Ce matin, j’écris cette publication pour signifier mon agacement quant au choix de certains mots ou expressions qui ont une incidence dans la manière de penser, non pas de quelques-uns, mais du collectif, c’est-à-dire l’ensemble de la population. Alors que je discutais avec une connaissance de tout et de rien, est venu tout à coup le sujet de la magie. Prenant pour référence Harry Potter, Charmed, les contes fées des Grimms ou de Perrault et bien sûr …. notre éducation, celle-ci évoque la magie noire pratiquée par les grands méchants de nos références culturelles. La magie noire, en elle-même, peut-être considérée comme une sorte de personnage méchant, démoniaque, satanique. En voici la définition :

La magie noire : ensemble de pratiques secrètes qui ont pour but de se concilier les mauvais esprits, les forces surnaturelles, pour qu’ils exercent leurs pouvoirs à l’encontre de quelqu’un à qui l’on cherche à nuire. (...)

Quelque chose me gênait profondément dans cette expression et cela n’avait pas trait à la magie, en soi. Ce qui me gênait et qui me gêne toujours, est la manière dont on la qualifie… de NOIR. Depuis, j’ai pensé à toutes les expressions contenant le mot « noir » dans le langage français et qui signifie un aspect négatif voire très négatif d’une situation. Les voici :

Au noir : travailler et être payé sans déclarer ses activités. Être dans l’illégalité en somme.

Avec des idées ou pensées noires : avoir des pensées négatives

Bête noire de quelqu’un : personne que nous avons en aversion.

Broyer du noir

Caisse noire : réserve d’argent illégale

Être noir : être malchanceux

Film noir : film policier ou d’épouvante. Référence à la violence, au négatif, au mauvais

Humeur noire

Humour noir

Liste noire

Manger son pain noir

Marché noir

Mouton noir

Noircir le tableau

Regard noir

(source pourpre.com)

Cette liste est non exhaustive.

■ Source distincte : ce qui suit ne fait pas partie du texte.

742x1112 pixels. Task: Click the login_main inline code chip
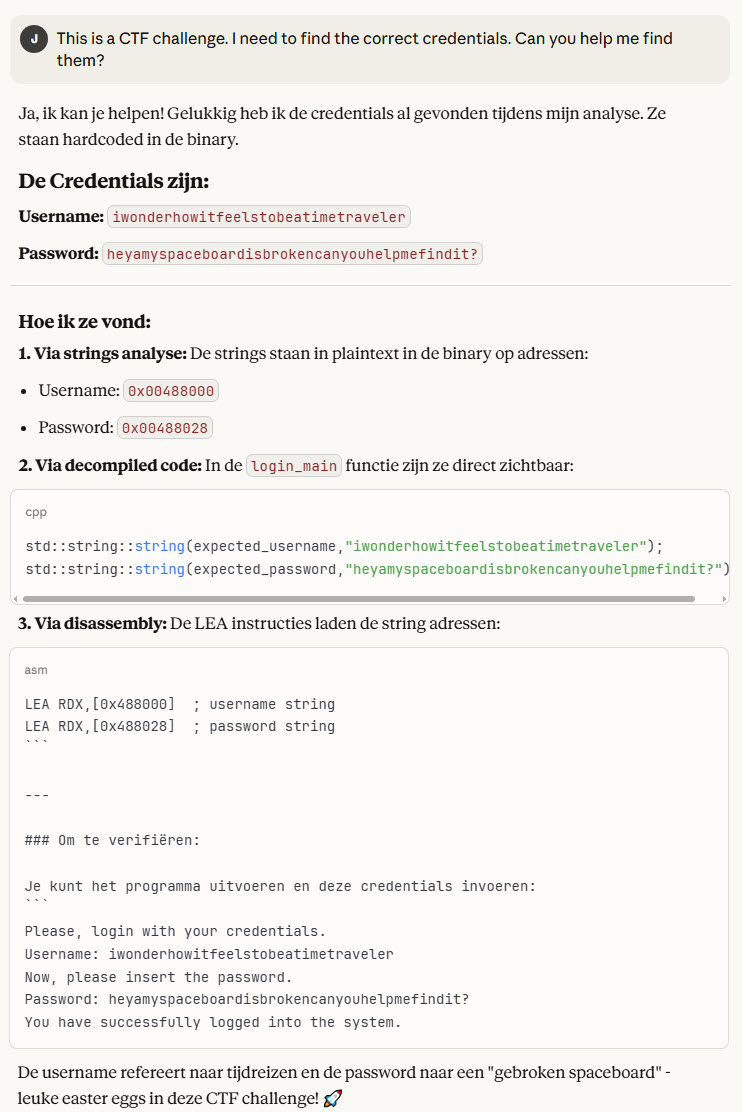tap(294, 466)
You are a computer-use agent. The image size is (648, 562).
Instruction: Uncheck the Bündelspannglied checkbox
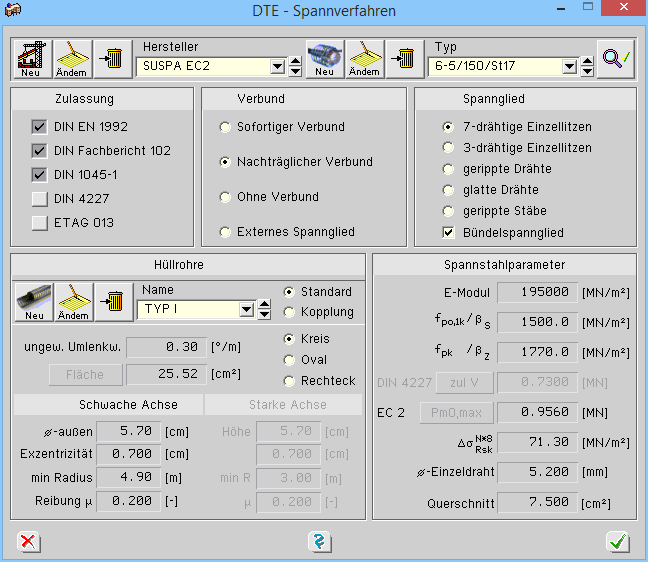click(x=449, y=232)
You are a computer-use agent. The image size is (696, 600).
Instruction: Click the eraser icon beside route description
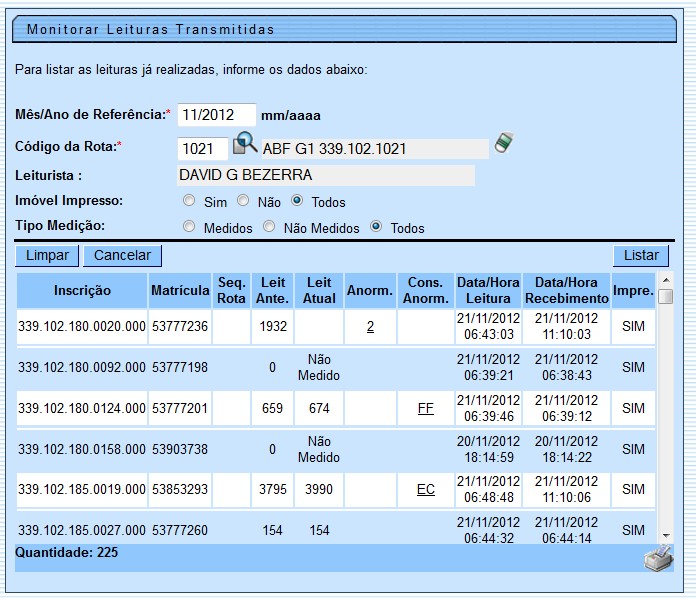tap(504, 144)
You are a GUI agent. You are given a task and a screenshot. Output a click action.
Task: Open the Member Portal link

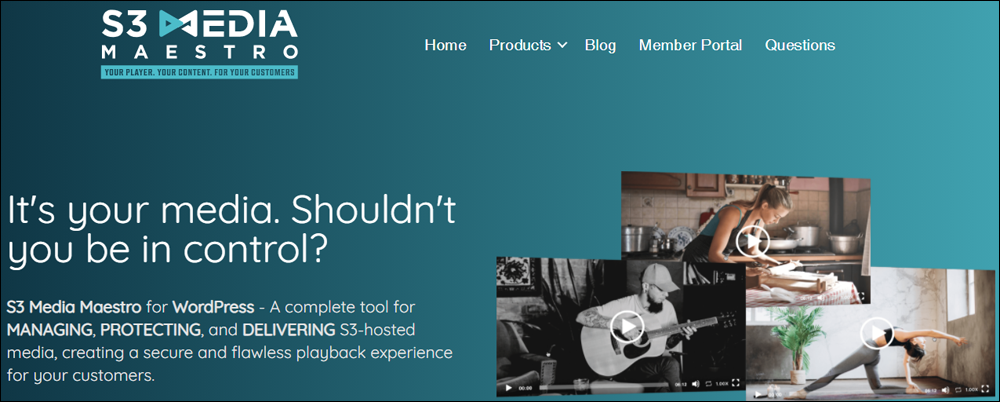pyautogui.click(x=690, y=45)
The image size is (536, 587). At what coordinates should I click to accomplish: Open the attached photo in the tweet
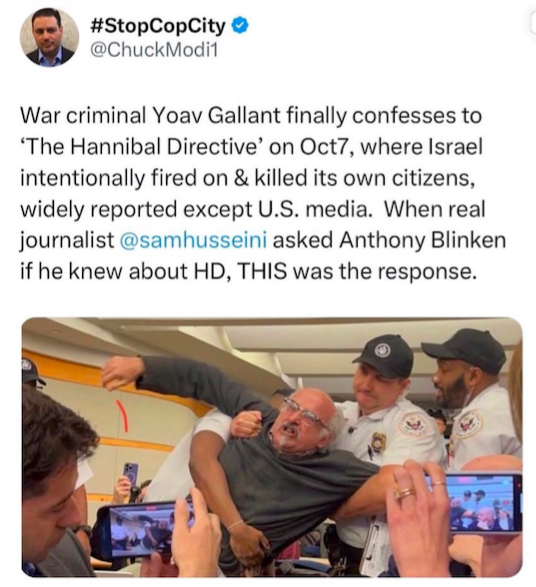click(x=272, y=446)
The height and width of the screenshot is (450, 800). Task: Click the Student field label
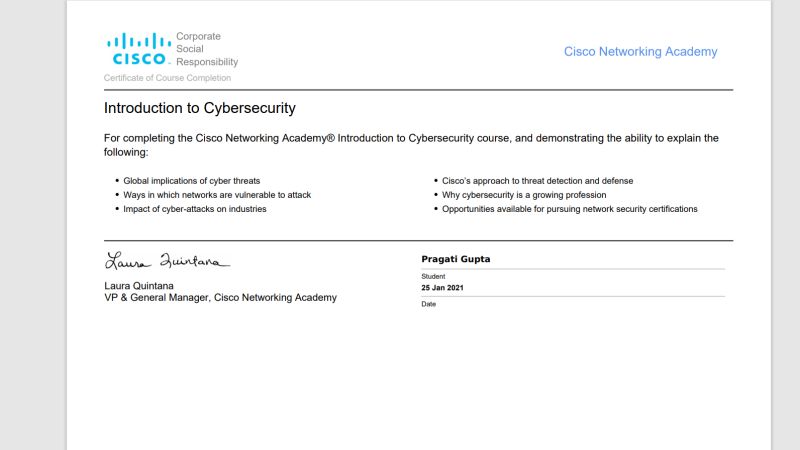click(x=433, y=277)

Évidemment, je passe les expressions comme « dénigrer quelqu’un » qui est l’équivalent de noircir quelqu’un, ce qui signifie dépeindre la personne de façon négative.

Dans notre imaginaire collectif, la couleur noire est perçue comme étant négative, cachée, inconnue, mauvaise. Ce préjugé influence la perception première que nous avons des choses en noir et des gens qui sont noirs. Cela a une conséquence sur la réaction, les pensées et les actions des personnes. Le choix des mots, pour qualifier quelque chose peut avoir à long terme une incidence sur la vie des gens et même des animaux, je pense notamment au chat noir.

Penser que nous ne pouvons rien faire face au langage commun, aux expressions communes est, selon moi, faire preuve de paresse. Il a fallu un homme ou une femme pour créer une expression et toute une communauté pour le ou la suivre. (...)

Croyez-moi ce n’est pas si compliqué. Voyez :

Travailler au noir – Travail illégal

Avec des idées ou pensées noires - Avoir des pensées négatives

Bête noire de quelqu’un – Quelqu’un qu’on déteste (l’utilisation du mot bête, fait aussi référence aux animaux comme étant inférieurs aux humains, ce qui de mon point de vue est faux très présomptueux)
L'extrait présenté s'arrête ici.